#Ai
My Strategies for Using AI to Contribute to Open Source – Nic Crane
https://niccrane.com/posts/ai-open-source-contribution/ →
An awesome well thought out and detailed way to approach using AI assisted coding agents to give back to open source projects in a way that is pro-social. The key - start small and participate! Great advice.
Choosing to Stay Human - by Ethan Mollick
https://www.oneusefulthing.org/p/choosing-to-stay-human →
Getting around to reading this and struck by the excellent language of surrender and choice. I am tempted to replace my writing with AI because it is hard for me and I’m not great at it, but I know the only way to get better is to suffer from through. I feel no problem farming out many coding chores to AI because I know what needs to be done and it is an issue of volume, not accuracy or novelty. Still, it’s an evolving dialogue in my work!

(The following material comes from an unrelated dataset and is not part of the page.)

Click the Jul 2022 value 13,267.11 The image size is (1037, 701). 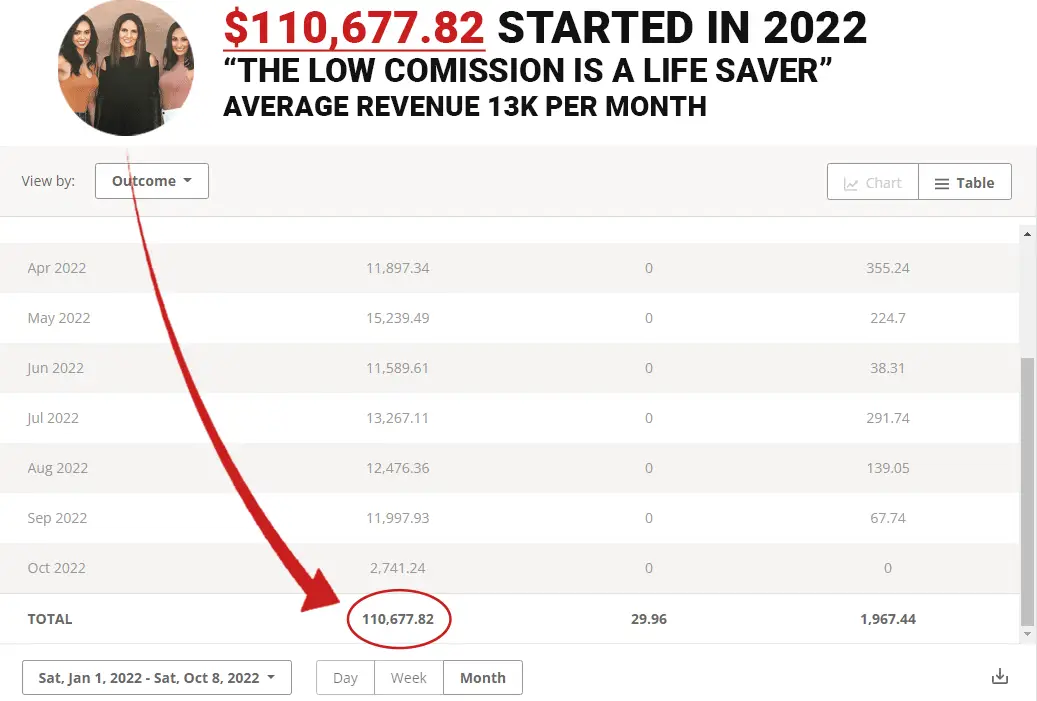click(x=397, y=418)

What We're No Longer Seeing: AI and the Invisible Newcomer in Open Source ~ Mara Averick
https://blog.stdlib.io/ai-and-the-invisible-newcomer-in-open-source/ →
This is a great quick read thinking about what the impact on open source software communities has been and will be when contributing code is easier but also less necessary. Helpful as a mirror to think about my own engagement with open source in the past and moving forward. How can I be a more intentional and productive contributor, not just a consumer?
When AI builds itself - Anthropic
https://www.anthropic.com/institute/recursive-self-improvement →
I get the criticism and resistance to AI, but its a fact that software is critical to modern life. What is happening to the cost and pace of software output now is revolutionary not evolutionary. This is a well-written explanation, with interesting evidence, of the implications this has on the pace of change in fields where software matters. It mirrors my own experience; AI does not eliminate bottlenecks, it moves them, and it is not well suited to solve those new bottlenecks - like judgment.
DGX Spark Series (Part 3): When the Wrong-Sized GPU Is the Right Call
I think the folks at Lander Analytics do really interesting cutting edge work and share a generous amount of what they learn. My own experience using a MacStudio for multiple side by side models is similar, but I need to look into these time series models more!
Much of my early career was peering into black boxes: using open source statistical software, demystifying ML models, communicating causal inference in plain language. With AI I am building AI-assisted tools that do the same. Openness and trust - these are still core to my work.
GitHub - companion-inc/feynman
https://github.com/companion-inc/feynman →
An AI harness for research. I have not tried it out because it seems far too optimized on writing papers which is not my primary output anymore.
Coding agents in the social sciences
https://www.anthropic.com/research/coding-agents-social-sciences →
I’m not surprised by the finding that even among AI users, code harnesses are not used. But if you are not finding value from AI for writing quantitative analysis code and research communication outputs its probably because you aren’t using a coding harness like OpenCode or Claude Code.
RETRACTED ARTICLE: The effect of ChatGPT on students’ learning performance, learning perception, and higher-order thinking: insights from a meta-analysis - Humanities and Social Sciences Communications
https://www.nature.com/articles/s41599-025-04787-y#Sec6 →
It’s important to remember that the most popular and accessed article about ChatGPT and student learning was retracted. The thing is, retraction is just a label, and people can choose to honor or not honor that label. So keep your eyes out for people citing the study.
Taking action against AI harms - Anil Dash
https://www.anildash.com/2026/02/23/taking-action-ai-harms/ →
Anil Dash is one of my favorite writers about technology. And this is why you will no longer see any Civilytics or Jared Knowles content on Twitter/X - I deleted all our posts after reading this article.
Vibe coding and agentic engineering are getting closer than I’d like
https://simonwillison.net/2026/May/6/vibe-coding-and-agentic-engineering →
Simon Wilison has lots of great insights, and this one mirrors what I am finding. I am picking up a lot of “engineering” skills on the fly, while I am working on “vibe coding” things that I couldn’t deploy on my own in the past, but that I feel like I know very well what they should look and feel like.
The Paper Factory
https://osf.io/preprints/socarxiv/24xfq_v1 →
Per Engzell and Nathan Wilmers provided some real insight on experiments with how well LLMs can produce quantitative social science paper production, even held back by using Stata of all things.
R as CLI Agent Harness
https://cornball.ai/posts/r-as-agent-runtime/ →
This is an interesting project I am tracking. There are so many AI agent harnesses, but harnesses make such a difference in the capabilities and usefulness of the tools. Particularly smaller LLMs really benefit from strong harnesses. Could be super useful!
This was interesting to read. For quantitative analysis AI simply does most of the work when prompted now. Once you see it and believe it, the really interesting questions discussed in this article take on considerable urgency. It’s uncharted territory which is exciting to think about and very easy to get lost in.